The Program on Human Rights in Development conducts research, contributes to publications, and organizes courses and other educational activities, both at Harvard University and abroad. Current projects include:
Freedom from Poverty: Economic Perspectives
This book was edited by Stephen Marks, Bård Anders Andreassen and Arjun K. Sengupta for United Nations Educational, Scientific and Cultural Organization (UNESCO) in 2010, and arrangements are being made for its publication.
Research Handbook on Human Rights and Development
This book is being edited by Stephen Marks and Balakrishnam Rajagopal for Edward Elgar Publishing. Tara Banani and Katie Rosa are assisting in this project, which involves collaboration between PHRD and the Program on Human Rights and Justice at MIT.
The Right to Health in Comparative Perspective
This book consisting of nine national studies is in the process copy-editing for publication in the Harvard University Press Series on Health and Human Rights. Adriana Benedict and Ramya Naraharisetti have been assisting Stephen Marks is completing this project.
Civil Society and Power Relations in Cambodia
Stephen Marks oversaw the research in Cambodia on this project and co-authored with Ramya Naraharisetti the chapter, which will appear in Bård Anders Andreassen and Gordon Crawford (eds), Human Rights, Power And Civic Action In Developing Societies: Comparative Analyses (RIPOCA), Routledge Publishers, 2012.
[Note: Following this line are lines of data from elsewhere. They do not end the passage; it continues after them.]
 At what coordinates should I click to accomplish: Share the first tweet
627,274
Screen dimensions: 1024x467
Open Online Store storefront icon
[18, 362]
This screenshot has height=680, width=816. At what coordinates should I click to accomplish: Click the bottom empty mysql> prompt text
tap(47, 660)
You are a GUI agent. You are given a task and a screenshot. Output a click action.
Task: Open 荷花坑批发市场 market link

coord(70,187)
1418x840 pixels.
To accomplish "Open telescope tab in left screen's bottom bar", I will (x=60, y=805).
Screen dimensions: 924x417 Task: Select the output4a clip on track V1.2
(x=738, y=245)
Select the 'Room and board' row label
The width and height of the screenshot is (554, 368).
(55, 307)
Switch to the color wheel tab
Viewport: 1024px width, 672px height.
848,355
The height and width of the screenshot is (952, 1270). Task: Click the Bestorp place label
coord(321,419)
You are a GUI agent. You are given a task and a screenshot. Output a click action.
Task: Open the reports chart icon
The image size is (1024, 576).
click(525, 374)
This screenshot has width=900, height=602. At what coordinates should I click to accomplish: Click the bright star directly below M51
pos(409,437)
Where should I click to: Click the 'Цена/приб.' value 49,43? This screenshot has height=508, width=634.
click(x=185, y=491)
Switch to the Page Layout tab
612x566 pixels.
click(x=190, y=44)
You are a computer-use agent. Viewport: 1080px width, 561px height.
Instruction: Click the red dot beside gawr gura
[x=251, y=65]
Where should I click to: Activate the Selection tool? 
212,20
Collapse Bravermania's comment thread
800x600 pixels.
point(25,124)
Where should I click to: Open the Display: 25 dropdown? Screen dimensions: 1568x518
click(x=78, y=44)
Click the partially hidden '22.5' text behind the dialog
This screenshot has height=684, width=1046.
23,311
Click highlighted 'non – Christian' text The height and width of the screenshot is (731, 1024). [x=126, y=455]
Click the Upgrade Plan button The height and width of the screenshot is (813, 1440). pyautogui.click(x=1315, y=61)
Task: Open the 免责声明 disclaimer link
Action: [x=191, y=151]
Health and Human Rights: Basic International Documents
The PHRD team is working on the preparation of the 3rd edition of this compilation, which will be available in 2012 in a downloadable electronic edition.
Realizing the Right to Development
Stephen Marks, who served as Chair of the High Level Task Force (HLTF) on the Implementation of the Right to Development of the United Nations Human Rights Council, has been commissioned by the Office of the High Commissioner for Human Rights to assist the secretariat in producing this two-volume, 700 page collection of 33 chapters for the 25th anniversary of the Declaration on the Right on Development. Tara Banani is assisting in this work. (F/K/A : The Right to Development: Promise and Action)
Encyclopedia of Global Social Issues
Stephen Marks, with assistance from Joshua Glasser, is preparing the human rights entry for this work, to be completed in the spring 2012.
Human Evolution and Biology as Challenges to the Moral and Legal Claims of Human Rights
Sarah Raifman is assisting Stephen Marks in researching and drafting this chapter for Mensch und Recht, a festschrift *[SM1] in honor of Eibe Riedel, former chair of the Committee on Economic, Social, and Cultural Rights (CESCR).
This is an ongoing project with the Human Rights and Tobacco Control Network (HRTCN), in which Sarah Raifman is highlighting tobacco control as part of the right to health, and thus as part of the purview of the Committee on Economic, Social, and Cultural Rights (CESCR). She is also assisting Stephen Marks in preparing for a pre-session on March 19 and a plenary panel on March 23 at the 15th World Conference on Tobacco or Health in Singapore.
Technology and Health
The aim of this project is to relate current research on health applications of technological innovation to the human right to benefit from scientific progress. This project builds on Stephen Marks’ monograph “Out of Obscurity: The Right to Benefit from Advances in Science and Technology and its Implications for Global Health,” (in Proceedings of the 3rd Conference on Law, Science, and Technology: Health And Science: Human Rights And Legal Issues, Academia Sinica, Taipei.). It is in the planning stages, in consultation with Professor Marc Mitchell. Professor Mitchell’s new, internationally-acclaimed “D-Tree” project has made headlines for empowering healthcare workers to use mobile devices for diagnosis and electronic record keeping. In turn, these innovations strengthen health systems and thus bolster the realization of the right to health in resource-poor settings. As such, this project dovetails with PHRD’s commitment to understanding the human rights implications of access to technology. Vera Sistenich is spearheading this project.
Summer Intensive course on Health and Human Rights
The two-day intensive course will take place on June 11-12, 2012. Together with Professor Jennifer Leaning of the FXB Center for Health and Human Rights, Stephen Marks is co-director of this course. Vera Sistenich is assisting him in the preparations for this program.
Health, Human Rights, and the International System (GHP 214)
Will be offered later in the spring semester. An elective course for HSPH students, the themes studied overlap heavily with PHRD’s research projects and focus. Katherine Albutt, the course TA, sits on the PHRD research team and attends PHRD planning meetings.
World Poverty and Human Rights
Though not being convened in 2012, this course lives on through its autonomous website (wphr.org). Katie Rosa and Rachel Sandalow-Ash are assisting Stephen Marks in re-tooling the course for re-launch in 2013.
* [SM1]The term is widely used for collections of essays in the honor of someone.